China Moon is a fairly by-the-book dark thriller, which I have to admit is not really a genre I'm not much into. But any genre really is capable of producing good, even great, films - so as I do my thing here, I'll just be especially mindful of when I'm criticizing the genre, rather than the film.

China Moon is a tale of a cop, his partner, the woman he falls in love with, and her abusive husband. The cop and this woman start off on a bit of a surreptitious foot because of her situation and his job. That eventually leads into his covering up the death of her husband in circumstances where she would tend to appear guilty.

Of course, it's not going to be that simple. Strange facts of the case, eventually end up turning into a hardly unexpected plot twist at the end of the second act. But that's the formula, isn't it? Following the expected forms is not necessarily a killer, but I do think it puts a greater responsibility on the film to have an interesting view or something special to capture our fancy.

This film is definitely well written and well produced, even well acted by Ed Harris, Madeleine Stowe, and a young Benecio Del Toro. Yet there's something missing for me - a reason to care about these characters. I don't think it would be too hard to provide one (or more), as there's definitely foundation there to build on, but there seems to be a certain insistence on pushing the story along - an impatience, really. Now, it's not impossible to get on with the story and at the same time create a sympathy for your characters. It's either a laziness in the script or a stylistic choice that is made here. Is that an intrinsic value of thrillers - I don't see any evidence of it - which makes it just a style choice that I can count against the movie with a clear conscience.

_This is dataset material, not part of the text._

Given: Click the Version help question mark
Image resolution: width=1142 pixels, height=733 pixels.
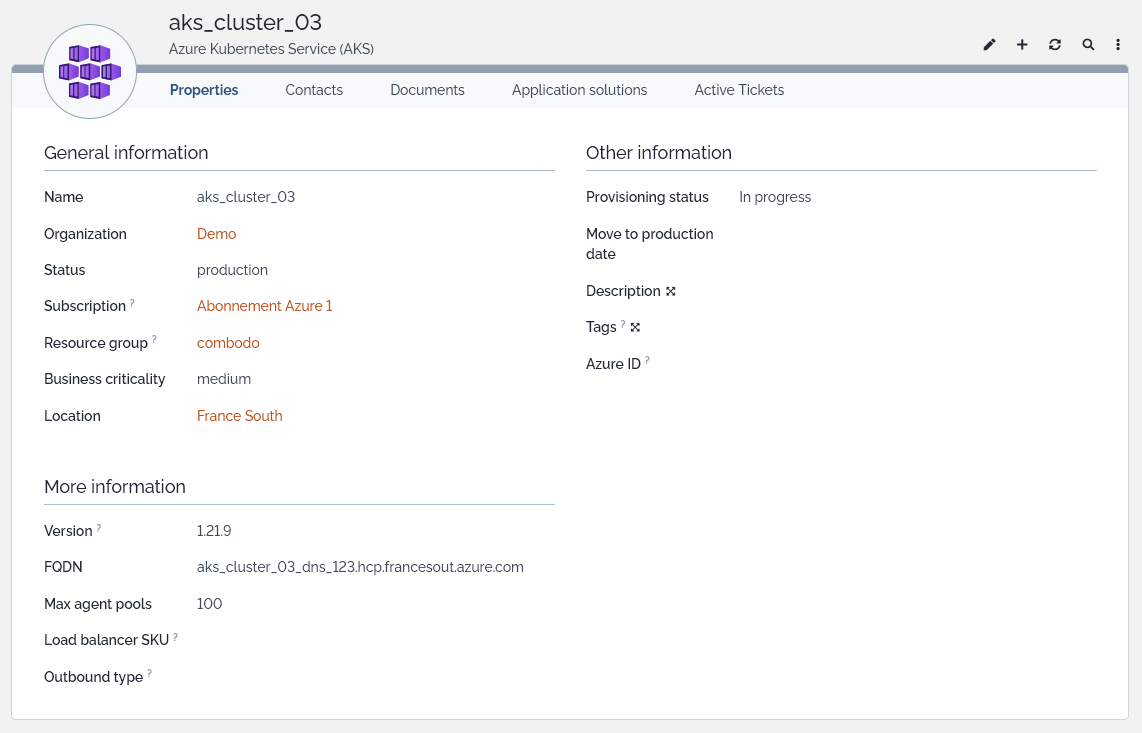Looking at the screenshot, I should click(99, 528).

The other problem is that there is little support for the actual resolution of the film. In other words, even though we know in advance a plot twist is coming, the content of the revelation is not hinted at in any way, nor does it bring any great understanding to what has happened previously. This again seems like a purposeful decision, probably designed for keep the twist as surprising as possible. What the filmmakers don't realize is that we don't want to be surprised so much as we want to be fooled - to have the evidence there but to have completely missed it.

Beyond that, there is a lovely attention to detail throughout the movie. We are left feeling like, just maybe, we could get away with murder now with the information we've absorbed. The movie seems to say we're better off not going against our own moral natures like that - but maybe I shouldn't make assumptions about YOUR moral nature here...

If I had to sum things up - and I suppose I will now that I've brought it up - I'd have to say the film is simply dispassionate about the characters, though the characters are not dispassionate themselves. The distancing from the audience makes such a film harder to get submersed into, but the strategy can actually work, as in Mamet's House of Games, where the feeling comes as much from character as from just being a choice of the filmmakers. For me, the rest of the film doesn't quite make up the difference, but I can see how your mileage may vary on that matter.